Here is another example of an ambitious animated family comedy with a bizarre premise.
Storks is an animated family comedy film from Warner Animation Group, the animated subdivision of Warner Brothers that brought us The Lego Movie in 2014. Both films take high concept ideas and stretch them out into feature length film. Not many were expecting the The Lego Movie to be successful, but not only did it become a box office success, but it has become arguably one of the most acclaimed animated films of recent times.
In the universe of this film, storks were responsible for delivering babies to childless families through a letter system. They stopped for good after one stork refused to deliver his baby, and it was decided that storks would strictly deliver packages, under the name “Cornerstore.com” (imagine Federal Express meets Amazon.com). Enter our main character, a stork named Junior (voiced by Andy Samberg), who is next in line to run the delivery company. When a baby girl appears as the result of a delivery request, Junior now must deliver her in secret, accompanied by the company’s only human employee, Tulip (voiced by Katie Crown).
The idea for a film based on storks in today’s realm of animated family entertainment seems too standard and uninventive. While it can no doubt be profitable due to its target demographic, it does give the sense that the well has dried up in terms of concepts. With that being said, while Storks does not exactly reach the same heights as The Lego Movie, it manages to be better than the premise suggests, and much of that is due to its style of comedy.
Interesting to note is that the writer/co-director is Nicholas Stoller, who helmed credible comedy films such as Forgetting Sarah Marshall and the Neighbors series. One thing that those films showcase is Stoller’s ability to write and direct banter between characters, and here, he shows a significant improvement on that skill.

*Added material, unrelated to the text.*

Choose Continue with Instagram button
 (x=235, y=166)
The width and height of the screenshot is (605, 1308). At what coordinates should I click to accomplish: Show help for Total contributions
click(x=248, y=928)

The smooth chemistry between the characters in the film, particularly between Junior and Tulip, helps amplify the effect of the comedic banter, as well as the effect of the action. Two of the major comedic highlights include a pack of wolves that form multiple transportation vehicles while chasing our heroes, and a fight between our heroes and an army of penguins, all of which they try to keep quiet as to not disturb the sleeping baby.
On paper, these ideas do not sound that funny, but the clever inventive direction and the high-speed energy of animation, bring these gags to life. The high kinetic speed of the animation is so similar to DreamWorks Animations’ Madagascar series, that at times, you would swear that DreamWorks was involved at one point. With all of this being said, though, how is the film at its core?
The element of the film that is least effective is its story. While not bad by any means, the story does not hold up compared to the comedic scenes and one-liners. It is a shame because it has a pretty good message regarding what makes an authentic family, and while some of that message comes though, it could have been made a little stronger. The possible reason for this could be a lack of quiet moments. Family films usually need to let the emotions of both the audience and the film’s characters resonate. The majority of Storks is too focused on delivering its one-liners and gags, that when it does get to a relatively quiet moment, it doesn’t stay for long.
In the end, however, Storks does manage to work on its own terms. For a film that seemed so standard on its surface, there are plenty of moments funny enough to put a smile on your face. The story is a bit standard, but the comedic scenes, as well as the chemistry between the leads, make the film worth a view.